挑戰一胎化的諤諤之士(丁 東)

二○一六年,中國政府終於開放二胎生育,終結了持續三十六年的過激人口政策。大夢醒來遲,亡羊補牢,為時已晚。官方預期的生育高峰並未出現,中華民族已陷入超低生育率的泥沼不能自拔,人口紅利提前耗盡,老齡化浪潮來勢迅猛,性別失調使幾千萬男性難以成婚,億萬家庭,都將不得不吞嚥人口政策失誤的苦果。
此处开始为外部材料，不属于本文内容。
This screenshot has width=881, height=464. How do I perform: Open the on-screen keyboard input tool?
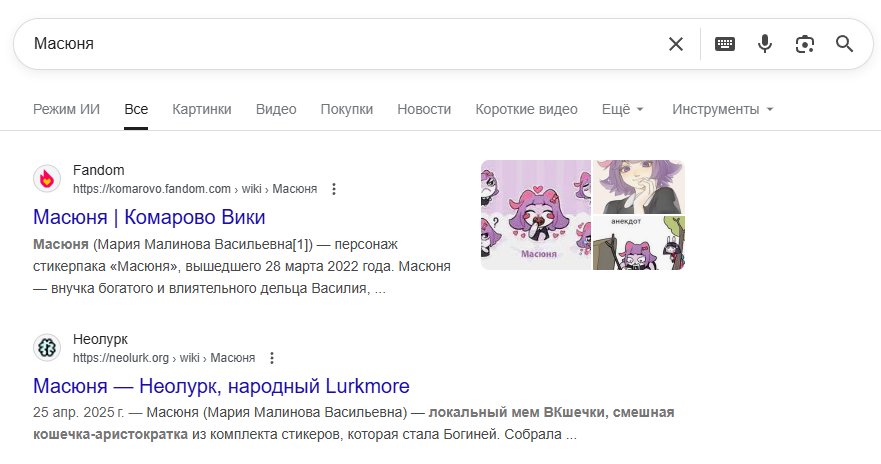(725, 44)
痛定思痛,使我想到幾位諤諤之士,為糾正國家人口政策的失誤,做出不尋常的努力。

梁中堂倡議開放二胎生育
第一位是梁中堂先生。他今年七十歲。一九九○年代,我和他在山西省社會科學院共事,得以相識。當時就知道他反對一胎化政策。文革開始那年,梁中堂高中畢業,先參軍,後轉業,回鄉當了基層幹部,一九七八年擔任公社革委會主任時,被山西省委黨校相中,調去從事教學。當時人口學研究剛剛啟動,單位分配他進入這一領域,並參加一九七八年十一月在北京舉行的第一次全國人口理論討論會。他準備論文時了解到,主管計劃生育的副總理陳慕華提出了爭取二○○○年中國人口達到零增長的目標,準備推行一胎化政策。從未接觸過人口學的他,開始獨立研究,發現國家提出人口零增長的目標十分荒謬,要達到這個目標,不但多數新婚夫妻只能生一個孩子,還有三成的新婚夫妻不能生孩子。堂皇的國家計劃竟然是領導人拍腦袋的產物。於是,他提出改良之策,在提倡晚婚晚育的同時,允許間隔一定的年限,生育二胎。他把設想寫進了論文,在會議上提交。一九七九年,第二次全國人口理論討論會在成都召開,他獲得大會發言機會,重申自己的方案,還提出了一胎化會導致人口老化的警告。一石擊水,引來會議主導者的強烈抨擊。從此,梁中堂捲入中國人口學爭論的漩渦。一九八○年,國家全面推行一胎化政策。梁中堂作為農民的兒子,深知農村養兒防老的觀念無法改變。幾億農民為生兒育女,和基層政府博弈,必然激發幹群衝突。考核政績實行超生一票否決,一定導致強制結紮、墮胎,傷害百姓身心,引發無數悲劇。梁中堂一方面在會議和媒體上表達自己的主張,與主張一胎化的官員、學者論辯,一方面向中央和各級黨政領導提出建議。國家計生委幹部張曉彤和中國人口情報資料中心馬瀛通贊同梁中堂的觀點,一九八四年撰寫了題為《人口控制和控制器政策中的若干問題》的研究報告,引述了梁中堂的主張,向中央建議採取晚育加間隔的辦法,於二○○○年開放二胎生育。報告得到了高層關注。總理趙紫陽一九八四年七月三十日批示:「我認為此文有道理,值得重視。所提措施,可讓有關方面測算一下,如確有可能,建議採用。本世紀人口控制指標,可以增加一點彈性,沒什麼大了不起。」一周後的八月五日,總書記胡耀邦也批示:「這是一份認真動了腦筋,很有見地的報告。提倡開動機器,深入鑽研問題,大膽發表意見是我們發展大好形勢,解決許多困難的有決定意義的一項」、「請有關部門測算後,代中央起草一個新的文件,經書記處政治局討論後發出。」
胡耀邦、趙紫陽很清楚強制推行一胎化政策引起了群眾的反感。他們是能夠體察民意的領導人。但中國最高的決策權並不在他們手裏,而是由背後的元老掌握。陳雲堅決主張一胎化,他一九七九年就說:「先念同志對我說,實行『最好一個,最多兩個』。我說再強硬些,明確規定『只准一個』,準備人家罵斷子絕孫。」胡耀邦、趙紫陽的意見未能實施。但在一九八○年代中期,政策還是作了微調,多數省份允許農民獨女戶再生一胎,成為「一胎半政策」。這雖比一胎政策稍有鬆動,但也出現了新的問題。一些農民為了生男孩,對孕婦做超音波檢查,選擇性流產,使得新生兒性別嚴重失衡。